Extracted material -
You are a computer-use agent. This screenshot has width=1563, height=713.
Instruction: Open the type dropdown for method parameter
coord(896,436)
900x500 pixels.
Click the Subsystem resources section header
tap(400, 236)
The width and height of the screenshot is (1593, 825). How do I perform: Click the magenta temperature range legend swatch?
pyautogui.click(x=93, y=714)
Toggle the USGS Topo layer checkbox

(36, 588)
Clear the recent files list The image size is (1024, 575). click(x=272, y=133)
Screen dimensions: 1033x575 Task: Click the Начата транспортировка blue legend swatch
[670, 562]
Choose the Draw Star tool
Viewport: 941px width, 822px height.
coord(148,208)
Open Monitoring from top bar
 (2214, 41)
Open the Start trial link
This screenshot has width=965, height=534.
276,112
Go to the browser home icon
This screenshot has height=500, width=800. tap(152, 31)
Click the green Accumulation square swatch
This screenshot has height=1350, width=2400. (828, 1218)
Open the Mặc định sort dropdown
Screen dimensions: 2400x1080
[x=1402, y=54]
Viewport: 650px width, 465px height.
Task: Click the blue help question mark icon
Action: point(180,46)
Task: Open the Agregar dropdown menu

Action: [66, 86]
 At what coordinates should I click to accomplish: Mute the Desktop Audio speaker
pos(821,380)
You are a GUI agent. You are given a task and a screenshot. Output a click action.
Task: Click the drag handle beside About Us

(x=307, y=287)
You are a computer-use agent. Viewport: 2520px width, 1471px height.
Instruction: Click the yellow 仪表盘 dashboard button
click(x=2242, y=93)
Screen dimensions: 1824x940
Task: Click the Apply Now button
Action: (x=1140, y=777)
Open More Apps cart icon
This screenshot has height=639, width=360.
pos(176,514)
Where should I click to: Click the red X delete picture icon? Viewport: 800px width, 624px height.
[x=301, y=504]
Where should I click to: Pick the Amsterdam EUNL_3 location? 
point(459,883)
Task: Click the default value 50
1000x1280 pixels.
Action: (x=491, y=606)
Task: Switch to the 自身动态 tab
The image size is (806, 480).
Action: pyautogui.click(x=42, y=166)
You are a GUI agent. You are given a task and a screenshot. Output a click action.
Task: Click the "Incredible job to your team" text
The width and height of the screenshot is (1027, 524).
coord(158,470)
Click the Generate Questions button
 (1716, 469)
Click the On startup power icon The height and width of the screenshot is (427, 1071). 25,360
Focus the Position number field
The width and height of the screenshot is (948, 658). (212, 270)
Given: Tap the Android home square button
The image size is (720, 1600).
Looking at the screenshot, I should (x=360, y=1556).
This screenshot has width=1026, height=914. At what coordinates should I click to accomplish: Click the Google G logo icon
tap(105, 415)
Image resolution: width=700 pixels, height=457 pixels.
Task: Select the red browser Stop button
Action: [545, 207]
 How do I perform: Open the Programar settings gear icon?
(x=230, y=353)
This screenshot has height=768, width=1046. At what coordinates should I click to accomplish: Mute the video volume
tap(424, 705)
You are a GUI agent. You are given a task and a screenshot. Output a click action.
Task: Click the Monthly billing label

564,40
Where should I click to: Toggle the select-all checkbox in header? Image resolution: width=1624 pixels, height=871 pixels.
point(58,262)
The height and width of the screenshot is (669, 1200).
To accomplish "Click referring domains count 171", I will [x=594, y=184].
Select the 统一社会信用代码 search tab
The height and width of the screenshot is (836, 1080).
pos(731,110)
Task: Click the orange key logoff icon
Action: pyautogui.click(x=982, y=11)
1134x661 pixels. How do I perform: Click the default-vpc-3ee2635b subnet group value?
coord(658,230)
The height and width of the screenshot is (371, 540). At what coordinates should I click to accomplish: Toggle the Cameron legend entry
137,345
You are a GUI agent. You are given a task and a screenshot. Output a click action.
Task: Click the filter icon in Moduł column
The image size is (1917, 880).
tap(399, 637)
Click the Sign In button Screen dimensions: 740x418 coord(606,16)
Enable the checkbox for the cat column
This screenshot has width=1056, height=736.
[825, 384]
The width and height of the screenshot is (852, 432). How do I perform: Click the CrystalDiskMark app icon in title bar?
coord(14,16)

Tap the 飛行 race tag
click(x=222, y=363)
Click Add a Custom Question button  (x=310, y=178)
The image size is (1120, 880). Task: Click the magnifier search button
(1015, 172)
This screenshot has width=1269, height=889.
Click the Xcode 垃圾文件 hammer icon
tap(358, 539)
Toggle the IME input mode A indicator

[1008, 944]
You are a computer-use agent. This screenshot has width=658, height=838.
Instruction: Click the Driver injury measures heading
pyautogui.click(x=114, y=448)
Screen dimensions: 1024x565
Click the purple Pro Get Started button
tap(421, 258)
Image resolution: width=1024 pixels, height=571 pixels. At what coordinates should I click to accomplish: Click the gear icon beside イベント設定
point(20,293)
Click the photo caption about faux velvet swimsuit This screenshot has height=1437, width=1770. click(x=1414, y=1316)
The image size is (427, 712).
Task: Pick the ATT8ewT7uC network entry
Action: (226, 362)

Task statement - Reproduce the records above line for line, with no changes.

Complete output -
You are a computer-use agent. This screenshot has width=1563, height=713.
Instruction: Open the type dropdown for method parameter
coord(896,436)
900x500 pixels.
Click the Subsystem resources section header
tap(400, 236)
The width and height of the screenshot is (1593, 825). How do I perform: Click the magenta temperature range legend swatch?
pyautogui.click(x=93, y=714)
Toggle the USGS Topo layer checkbox

(36, 588)
Clear the recent files list The image size is (1024, 575). click(x=272, y=133)
Screen dimensions: 1033x575 Task: Click the Начата транспортировка blue legend swatch
[670, 562]
Choose the Draw Star tool
Viewport: 941px width, 822px height.
coord(148,208)
Open Monitoring from top bar
 (2214, 41)
Open the Start trial link
This screenshot has width=965, height=534.
276,112
Go to the browser home icon
This screenshot has height=500, width=800. tap(152, 31)
Click the green Accumulation square swatch
This screenshot has height=1350, width=2400. (828, 1218)
Open the Mặc định sort dropdown
Screen dimensions: 2400x1080
[x=1402, y=54]
Viewport: 650px width, 465px height.
Task: Click the blue help question mark icon
Action: point(180,46)
Task: Open the Agregar dropdown menu

Action: [66, 86]
 At what coordinates should I click to accomplish: Mute the Desktop Audio speaker
pos(821,380)
You are a GUI agent. You are given a task and a screenshot. Output a click action.
Task: Click the drag handle beside About Us

(x=307, y=287)
You are a computer-use agent. Viewport: 2520px width, 1471px height.
Instruction: Click the yellow 仪表盘 dashboard button
click(x=2242, y=93)
Screen dimensions: 1824x940
Task: Click the Apply Now button
Action: (x=1140, y=777)
Open More Apps cart icon
This screenshot has height=639, width=360.
pos(176,514)
Where should I click to: Click the red X delete picture icon? Viewport: 800px width, 624px height.
[x=301, y=504]
Where should I click to: Pick the Amsterdam EUNL_3 location? 
point(459,883)
Task: Click the default value 50
1000x1280 pixels.
Action: (x=491, y=606)
Task: Switch to the 自身动态 tab
The image size is (806, 480).
Action: pyautogui.click(x=42, y=166)
You are a GUI agent. You are given a task and a screenshot. Output a click action.
Task: Click the "Incredible job to your team" text
The width and height of the screenshot is (1027, 524).
coord(158,470)
Click the Generate Questions button
 (1716, 469)
Click the On startup power icon The height and width of the screenshot is (427, 1071). 25,360
Focus the Position number field
The width and height of the screenshot is (948, 658). (212, 270)
Given: Tap the Android home square button
The image size is (720, 1600).
Looking at the screenshot, I should (x=360, y=1556).
This screenshot has width=1026, height=914. At what coordinates should I click to accomplish: Click the Google G logo icon
tap(105, 415)
Image resolution: width=700 pixels, height=457 pixels.
Task: Select the red browser Stop button
Action: [545, 207]
 How do I perform: Open the Programar settings gear icon?
(x=230, y=353)
This screenshot has height=768, width=1046. At what coordinates should I click to accomplish: Mute the video volume
tap(424, 705)
You are a GUI agent. You are given a task and a screenshot. Output a click action.
Task: Click the Monthly billing label

564,40
Where should I click to: Toggle the select-all checkbox in header? Image resolution: width=1624 pixels, height=871 pixels.
point(58,262)
The height and width of the screenshot is (669, 1200).
To accomplish "Click referring domains count 171", I will [x=594, y=184].
Select the 统一社会信用代码 search tab
The height and width of the screenshot is (836, 1080).
pos(731,110)
Task: Click the orange key logoff icon
Action: pyautogui.click(x=982, y=11)
1134x661 pixels. How do I perform: Click the default-vpc-3ee2635b subnet group value?
coord(658,230)
The height and width of the screenshot is (371, 540). At what coordinates should I click to accomplish: Toggle the Cameron legend entry
137,345
You are a GUI agent. You are given a task and a screenshot. Output a click action.
Task: Click the filter icon in Moduł column
The image size is (1917, 880).
tap(399, 637)
Click the Sign In button Screen dimensions: 740x418 coord(606,16)
Enable the checkbox for the cat column
This screenshot has width=1056, height=736.
[825, 384]
The width and height of the screenshot is (852, 432). How do I perform: Click the CrystalDiskMark app icon in title bar?
coord(14,16)

Tap the 飛行 race tag
click(x=222, y=363)
Click Add a Custom Question button  (x=310, y=178)
The image size is (1120, 880). Task: Click the magnifier search button
(1015, 172)
This screenshot has width=1269, height=889.
Click the Xcode 垃圾文件 hammer icon
tap(358, 539)
Toggle the IME input mode A indicator

[1008, 944]
You are a computer-use agent. This screenshot has width=658, height=838.
Instruction: Click the Driver injury measures heading
pyautogui.click(x=114, y=448)
Screen dimensions: 1024x565
Click the purple Pro Get Started button
tap(421, 258)
Image resolution: width=1024 pixels, height=571 pixels. At what coordinates should I click to accomplish: Click the gear icon beside イベント設定
point(20,293)
Click the photo caption about faux velvet swimsuit This screenshot has height=1437, width=1770. click(x=1414, y=1316)
The image size is (427, 712).
Task: Pick the ATT8ewT7uC network entry
Action: (226, 362)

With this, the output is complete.